### About this task
An exact copy of every record is the expected answer.

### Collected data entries
━━━━━━━━━━━━━━━━━━━━━━━━━━━━━━

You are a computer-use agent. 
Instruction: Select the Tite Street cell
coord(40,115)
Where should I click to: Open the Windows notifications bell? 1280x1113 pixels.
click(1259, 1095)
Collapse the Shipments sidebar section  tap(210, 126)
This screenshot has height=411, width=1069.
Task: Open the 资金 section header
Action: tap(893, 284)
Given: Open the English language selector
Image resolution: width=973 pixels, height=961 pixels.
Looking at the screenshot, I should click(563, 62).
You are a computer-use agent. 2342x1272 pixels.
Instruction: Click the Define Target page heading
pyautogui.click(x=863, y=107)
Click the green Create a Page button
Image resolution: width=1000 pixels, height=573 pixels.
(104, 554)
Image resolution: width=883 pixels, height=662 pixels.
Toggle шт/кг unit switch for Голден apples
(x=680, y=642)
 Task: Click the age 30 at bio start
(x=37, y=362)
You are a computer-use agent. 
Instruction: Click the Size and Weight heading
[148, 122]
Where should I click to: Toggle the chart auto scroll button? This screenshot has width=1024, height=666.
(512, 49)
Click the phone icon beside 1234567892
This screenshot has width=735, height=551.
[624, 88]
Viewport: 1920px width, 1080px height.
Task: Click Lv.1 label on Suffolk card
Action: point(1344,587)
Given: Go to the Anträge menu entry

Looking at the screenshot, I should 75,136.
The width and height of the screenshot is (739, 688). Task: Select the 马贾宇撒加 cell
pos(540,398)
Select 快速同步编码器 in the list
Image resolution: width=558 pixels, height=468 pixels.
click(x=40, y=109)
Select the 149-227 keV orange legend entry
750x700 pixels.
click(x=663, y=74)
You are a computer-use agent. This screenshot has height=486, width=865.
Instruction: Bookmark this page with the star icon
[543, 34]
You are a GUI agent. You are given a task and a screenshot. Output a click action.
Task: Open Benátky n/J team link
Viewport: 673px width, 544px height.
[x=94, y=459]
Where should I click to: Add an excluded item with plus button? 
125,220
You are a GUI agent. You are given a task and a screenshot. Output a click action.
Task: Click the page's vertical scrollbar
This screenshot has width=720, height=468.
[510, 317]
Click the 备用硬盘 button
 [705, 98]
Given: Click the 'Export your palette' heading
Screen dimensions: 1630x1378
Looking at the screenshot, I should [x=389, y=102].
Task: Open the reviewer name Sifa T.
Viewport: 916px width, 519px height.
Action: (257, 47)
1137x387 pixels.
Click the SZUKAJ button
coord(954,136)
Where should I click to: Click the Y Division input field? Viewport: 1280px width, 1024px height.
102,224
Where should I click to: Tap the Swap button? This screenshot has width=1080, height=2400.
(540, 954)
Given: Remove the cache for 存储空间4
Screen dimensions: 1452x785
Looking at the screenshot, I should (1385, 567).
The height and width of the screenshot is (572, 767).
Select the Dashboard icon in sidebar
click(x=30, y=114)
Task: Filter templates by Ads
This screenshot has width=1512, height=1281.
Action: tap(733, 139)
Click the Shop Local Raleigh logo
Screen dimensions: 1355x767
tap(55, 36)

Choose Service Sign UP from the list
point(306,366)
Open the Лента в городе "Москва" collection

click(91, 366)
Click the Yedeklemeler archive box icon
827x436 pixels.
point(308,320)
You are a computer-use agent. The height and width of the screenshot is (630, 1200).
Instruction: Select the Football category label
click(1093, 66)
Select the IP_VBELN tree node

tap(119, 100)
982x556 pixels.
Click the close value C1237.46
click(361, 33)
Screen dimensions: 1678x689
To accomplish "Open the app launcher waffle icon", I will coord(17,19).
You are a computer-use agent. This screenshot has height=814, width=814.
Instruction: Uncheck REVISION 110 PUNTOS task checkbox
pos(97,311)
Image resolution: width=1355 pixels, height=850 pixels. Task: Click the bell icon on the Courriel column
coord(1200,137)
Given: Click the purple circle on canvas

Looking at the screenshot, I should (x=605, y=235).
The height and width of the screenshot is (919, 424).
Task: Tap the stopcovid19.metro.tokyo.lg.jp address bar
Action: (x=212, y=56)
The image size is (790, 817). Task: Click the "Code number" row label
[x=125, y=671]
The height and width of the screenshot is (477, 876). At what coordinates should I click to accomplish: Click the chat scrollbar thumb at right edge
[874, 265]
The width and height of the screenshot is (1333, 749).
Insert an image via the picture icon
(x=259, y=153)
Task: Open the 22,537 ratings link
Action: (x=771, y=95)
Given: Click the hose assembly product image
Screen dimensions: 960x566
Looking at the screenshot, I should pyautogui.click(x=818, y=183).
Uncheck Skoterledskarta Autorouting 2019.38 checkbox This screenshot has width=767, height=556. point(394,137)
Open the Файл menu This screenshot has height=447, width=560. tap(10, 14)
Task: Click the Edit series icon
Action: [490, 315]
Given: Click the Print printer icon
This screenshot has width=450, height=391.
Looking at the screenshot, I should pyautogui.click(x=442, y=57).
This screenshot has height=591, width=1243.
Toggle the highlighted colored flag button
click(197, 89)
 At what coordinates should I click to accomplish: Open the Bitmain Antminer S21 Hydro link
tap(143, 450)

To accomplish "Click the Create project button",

━━━━━━━━━━━━━━━━━━━━━━━━━━━━━━

### Problem solution
You are a computer-use agent. 
Instruction: Select the Tite Street cell
coord(40,115)
Where should I click to: Open the Windows notifications bell? 1280x1113 pixels.
click(1259, 1095)
Collapse the Shipments sidebar section  tap(210, 126)
This screenshot has height=411, width=1069.
Task: Open the 资金 section header
Action: tap(893, 284)
Given: Open the English language selector
Image resolution: width=973 pixels, height=961 pixels.
Looking at the screenshot, I should click(563, 62).
You are a computer-use agent. 2342x1272 pixels.
Instruction: Click the Define Target page heading
pyautogui.click(x=863, y=107)
Click the green Create a Page button
Image resolution: width=1000 pixels, height=573 pixels.
(104, 554)
Image resolution: width=883 pixels, height=662 pixels.
Toggle шт/кг unit switch for Голден apples
(x=680, y=642)
 Task: Click the age 30 at bio start
(x=37, y=362)
You are a computer-use agent. 
Instruction: Click the Size and Weight heading
[148, 122]
Where should I click to: Toggle the chart auto scroll button? This screenshot has width=1024, height=666.
(512, 49)
Click the phone icon beside 1234567892
This screenshot has width=735, height=551.
[624, 88]
Viewport: 1920px width, 1080px height.
Task: Click Lv.1 label on Suffolk card
Action: point(1344,587)
Given: Go to the Anträge menu entry

Looking at the screenshot, I should 75,136.
The width and height of the screenshot is (739, 688). Task: Select the 马贾宇撒加 cell
pos(540,398)
Select 快速同步编码器 in the list
Image resolution: width=558 pixels, height=468 pixels.
click(x=40, y=109)
Select the 149-227 keV orange legend entry
750x700 pixels.
click(x=663, y=74)
You are a computer-use agent. This screenshot has height=486, width=865.
Instruction: Bookmark this page with the star icon
[543, 34]
You are a GUI agent. You are given a task and a screenshot. Output a click action.
Task: Open Benátky n/J team link
Viewport: 673px width, 544px height.
[x=94, y=459]
Where should I click to: Add an excluded item with plus button? 
125,220
You are a GUI agent. You are given a task and a screenshot. Output a click action.
Task: Click the page's vertical scrollbar
This screenshot has width=720, height=468.
[510, 317]
Click the 备用硬盘 button
 [705, 98]
Given: Click the 'Export your palette' heading
Screen dimensions: 1630x1378
Looking at the screenshot, I should [x=389, y=102].
Task: Open the reviewer name Sifa T.
Viewport: 916px width, 519px height.
Action: (257, 47)
1137x387 pixels.
Click the SZUKAJ button
coord(954,136)
Where should I click to: Click the Y Division input field? Viewport: 1280px width, 1024px height.
102,224
Where should I click to: Tap the Swap button? This screenshot has width=1080, height=2400.
(540, 954)
Given: Remove the cache for 存储空间4
Screen dimensions: 1452x785
Looking at the screenshot, I should (1385, 567).
The height and width of the screenshot is (572, 767).
Select the Dashboard icon in sidebar
click(x=30, y=114)
Task: Filter templates by Ads
This screenshot has width=1512, height=1281.
Action: tap(733, 139)
Click the Shop Local Raleigh logo
Screen dimensions: 1355x767
tap(55, 36)

Choose Service Sign UP from the list
point(306,366)
Open the Лента в городе "Москва" collection

click(91, 366)
Click the Yedeklemeler archive box icon
827x436 pixels.
point(308,320)
You are a computer-use agent. The height and width of the screenshot is (630, 1200).
Instruction: Select the Football category label
click(1093, 66)
Select the IP_VBELN tree node

tap(119, 100)
982x556 pixels.
Click the close value C1237.46
click(361, 33)
Screen dimensions: 1678x689
To accomplish "Open the app launcher waffle icon", I will coord(17,19).
You are a computer-use agent. This screenshot has height=814, width=814.
Instruction: Uncheck REVISION 110 PUNTOS task checkbox
pos(97,311)
Image resolution: width=1355 pixels, height=850 pixels. Task: Click the bell icon on the Courriel column
coord(1200,137)
Given: Click the purple circle on canvas

Looking at the screenshot, I should (x=605, y=235).
The height and width of the screenshot is (919, 424).
Task: Tap the stopcovid19.metro.tokyo.lg.jp address bar
Action: (x=212, y=56)
The image size is (790, 817). Task: Click the "Code number" row label
[x=125, y=671]
The height and width of the screenshot is (477, 876). At what coordinates should I click to accomplish: Click the chat scrollbar thumb at right edge
[874, 265]
The width and height of the screenshot is (1333, 749).
Insert an image via the picture icon
(x=259, y=153)
Task: Open the 22,537 ratings link
Action: (x=771, y=95)
Given: Click the hose assembly product image
Screen dimensions: 960x566
Looking at the screenshot, I should pyautogui.click(x=818, y=183).
Uncheck Skoterledskarta Autorouting 2019.38 checkbox This screenshot has width=767, height=556. point(394,137)
Open the Файл menu This screenshot has height=447, width=560. tap(10, 14)
Task: Click the Edit series icon
Action: [490, 315]
Given: Click the Print printer icon
This screenshot has width=450, height=391.
Looking at the screenshot, I should pyautogui.click(x=442, y=57).
This screenshot has height=591, width=1243.
Toggle the highlighted colored flag button
click(197, 89)
 At what coordinates should I click to accomplish: Open the Bitmain Antminer S21 Hydro link
tap(143, 450)

To accomplish "Click the Create project button",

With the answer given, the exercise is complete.